__Problems to work on__:
**a.** In the thread on picking the newest csv file from S3, why does the answer's sort use reverse=True before taking the first object? Explain in one to three sentences.
**b.** Continue the thread on picking the newest csv file from S3, starting after its final sentence.

__Exercise passage__:
* * * * * * *
4
def get_latest_file_movement(**kwargs):
    get_last_modified = lambda obj: int(obj['LastModified'].strftime('%s'))
    s3 = boto3.client('s3')
    objs = s3.list_objects_v2(Bucket='my-bucket',Prefix='prefix')['Contents']
    last_added = [obj['Key'] for obj in sorted(objs, key=get_last_modified, reverse=True)][0]
    return last_added

Above code gets me the latest file however i only want the files ending with 'csv'

Elad Kalif
  • 14,110
  • 2
  • 17
  • 49
facepalmdev7
  • 63
  • 1
  • 4

2 Answers2

5

Filter by suffix

If the S3 object's key is a filename, the suffix for your objects is a filename-extension (like .csv).

So filter the objects by key ending with .csv.

Use filter(predicate, iterable) operation with predicate as lambda testing for str.endswith(suffix):

s3 = boto3.client('s3')
objs = s3.list_objects_v2(Bucket='my-bucket',Prefix='prefix')['Contents']

csvs = filter(lambda obj: obj['Key'].endswith('.csv'), objs)  # csv only 
csvs.sort(key=lambda obj: obj['LastModified'], reverse=True)  # last first, sort by modified-timestamp descending

return csvs[0]

Note: To get the last-modified only

This solution alternates the sort direction using reverse=True (descending) to pick the first which will be the last modified. You can also sort default (ascending) and pick the last with [-1] as answered by Kache in your preceding question.
* * * * * * *
__Data__:
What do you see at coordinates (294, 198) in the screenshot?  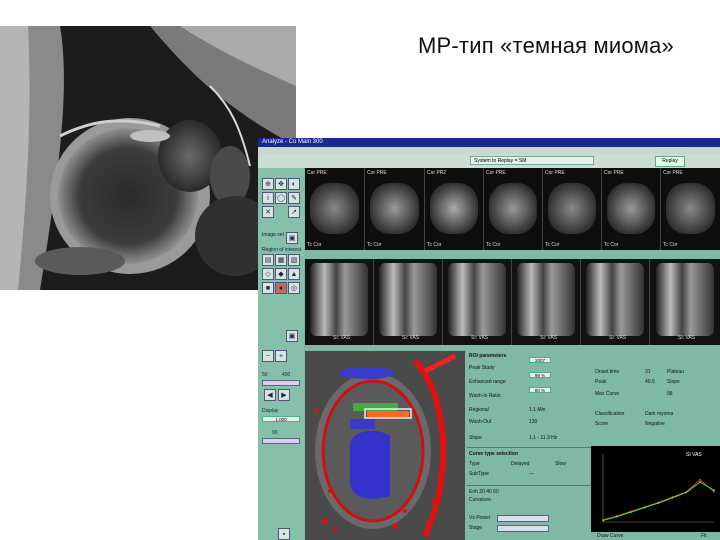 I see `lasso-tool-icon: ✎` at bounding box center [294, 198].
* * * * * * *
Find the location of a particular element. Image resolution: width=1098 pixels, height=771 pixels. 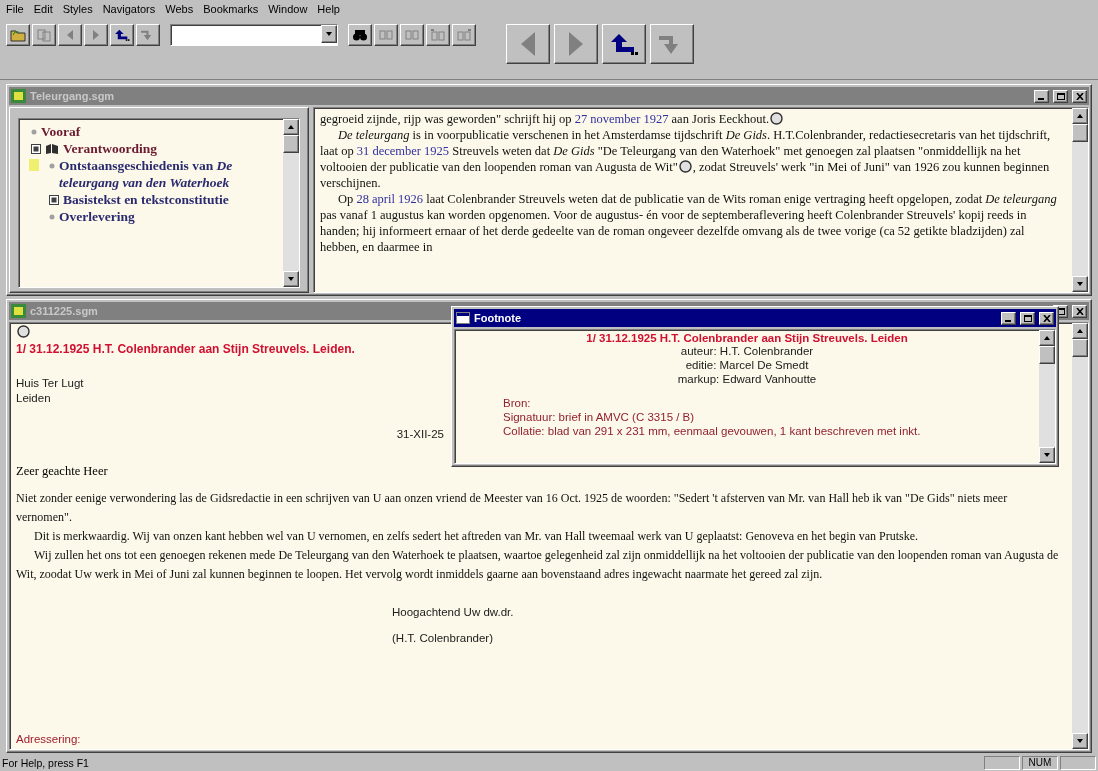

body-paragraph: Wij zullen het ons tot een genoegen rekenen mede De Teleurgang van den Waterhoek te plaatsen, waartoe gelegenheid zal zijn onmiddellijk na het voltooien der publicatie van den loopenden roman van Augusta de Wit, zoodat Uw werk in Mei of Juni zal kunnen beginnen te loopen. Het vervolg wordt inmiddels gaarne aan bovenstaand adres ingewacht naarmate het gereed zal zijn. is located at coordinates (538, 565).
* * * * * * *
__Answers to the exercises__:
**a.** Setting reverse=True sorts the objects by their modified timestamp in descending order. The most recently modified object therefore comes first, so taking the first one gives the last modified file.

**b.**
Simplification

From the boto3 list_objects_v2 docs about the response structure:

Contents (list) ... LastModified (datetime) -- Creation date of the object.

Boto3 returns a datetime object for LastModified. See also Getting S3 objects' last modified datetimes with boto.

So why do we need additional steps to format it as string and then convert to int: int(obj['LastModified'].strftime('%s')) ?

Python can also sort the datetime directly.

Limitation warning

S3's API operation and its corresponding Boto3 method list_objects_v2 limit the result set to one thousand objects:

Returns some or all (up to 1,000) of the objects in a bucket with each request.

So, for buckets with many homonymous objects, even after applying the prefix-filter, your result can be implicitly truncated.

hc_dev
  • 8,389
  • 1
  • 26
  • 38
  • 1
    I like this answer, but you have obj and the lambda function swapped in the filter function. Filter function requires the first parameter to be the function that returns True/False and the second parameter to be the collection. – Danny Apr 29 '22 at 15:56
  • @Danny, thanks for spotting this. You always have to pay attention when using built-ins `filter` and `sorted` (the order of parameters is different). That's why I prefer [`list.sort()`](https://docs.python.org/3/howto/sorting.html) among others (modify in place, readability, etc.). – hc_dev May 02 '22 at 11:25
  • 1
    Does not scale past 1000 objects under `prefix`. – Illya Moskvin Jun 09 '23 at 18:46
  • @IllyaMoskvin, thanks for the scalability hint. I added this as "Limitation warning". – hc_dev Jun 19 '23 at 18:46
0

You can check if they end with .csv:

def get_latest_file_movement(**kwargs):
    get_last_modified = lambda obj: int(obj['LastModified'].strftime('%s'))
    s3 = boto3.client('s3')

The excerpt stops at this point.